Written task: Rewrite every line of the records below as a Markdown table with two columns, "Entry" for the row number and "Text" for the line itself, omitting blank lines and leaving the pictures out.

Exercise data:

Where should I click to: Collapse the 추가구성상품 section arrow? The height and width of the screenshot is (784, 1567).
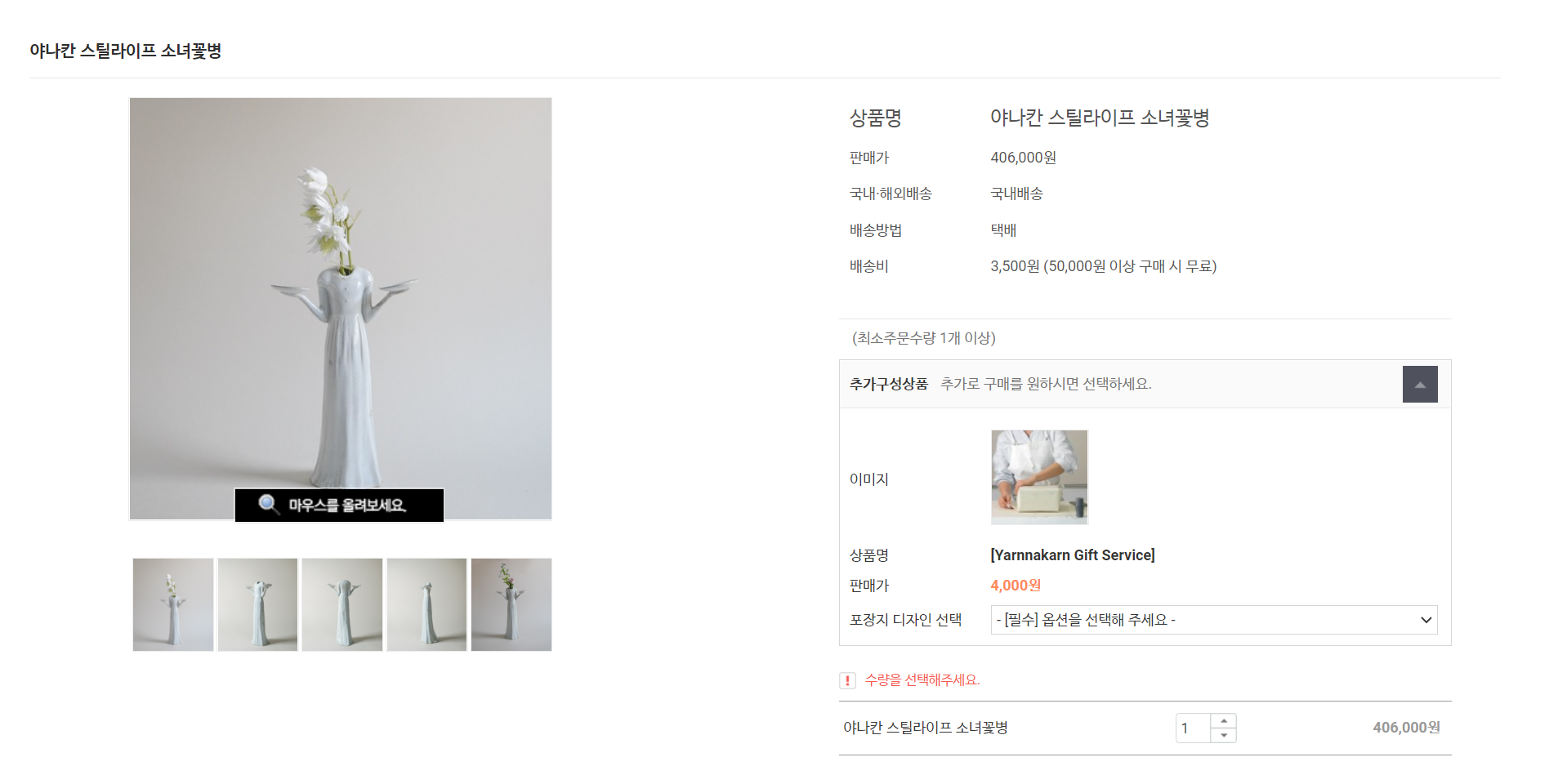1420,385
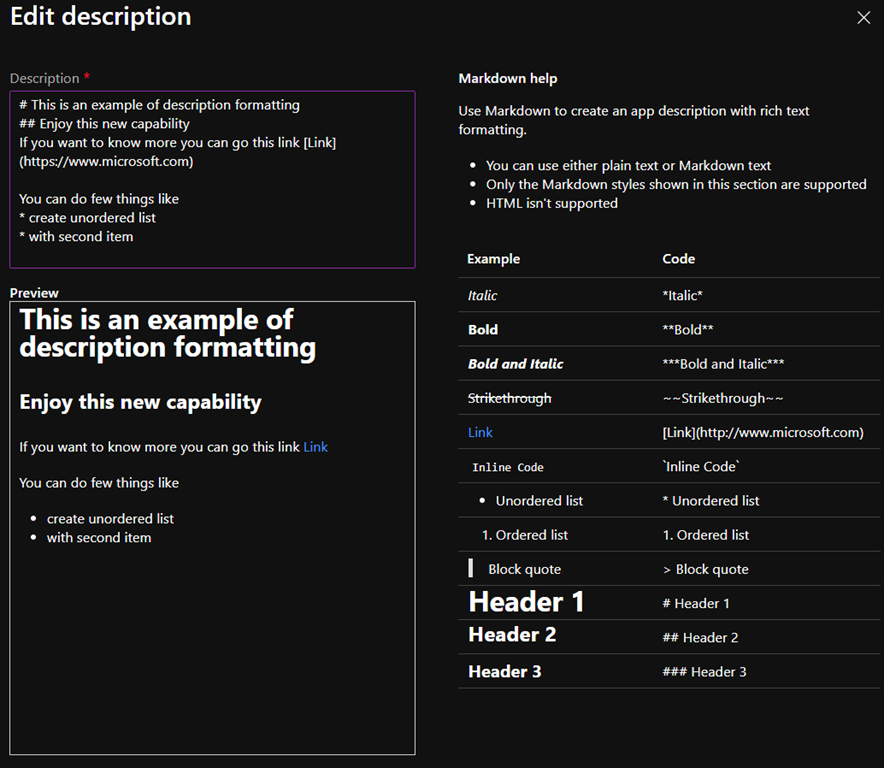Screen dimensions: 884x768
Task: Close the Edit description panel
Action: [864, 18]
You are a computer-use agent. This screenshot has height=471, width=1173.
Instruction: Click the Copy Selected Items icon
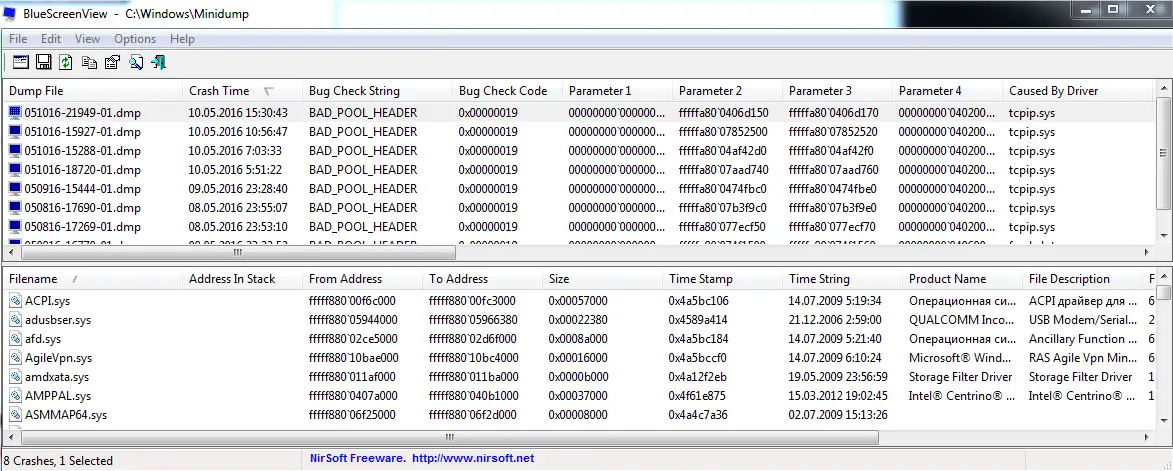89,62
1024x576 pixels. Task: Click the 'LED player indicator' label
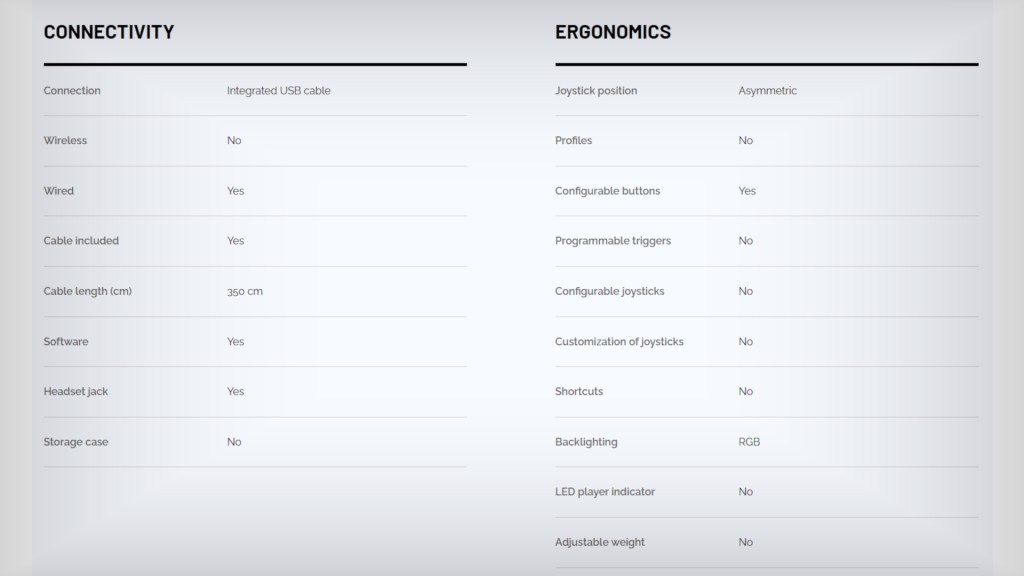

The reply:
| Entry | Text |
|---|---|
| 1 | Where should I click to: Collapse the 추가구성상품 section arrow? The height and width of the screenshot is (784, 1567). |
| 2 | 1420,385 |
| 3 | Screen dimensions: 884x768 |
| 4 | Task: Close the Edit description panel |
| 5 | Action: [864, 18] |
| 6 | You are a computer-use agent. This screenshot has height=471, width=1173. |
| 7 | Instruction: Click the Copy Selected Items icon |
| 8 | 89,62 |
| 9 | 1024x576 pixels. Task: Click the 'LED player indicator' label |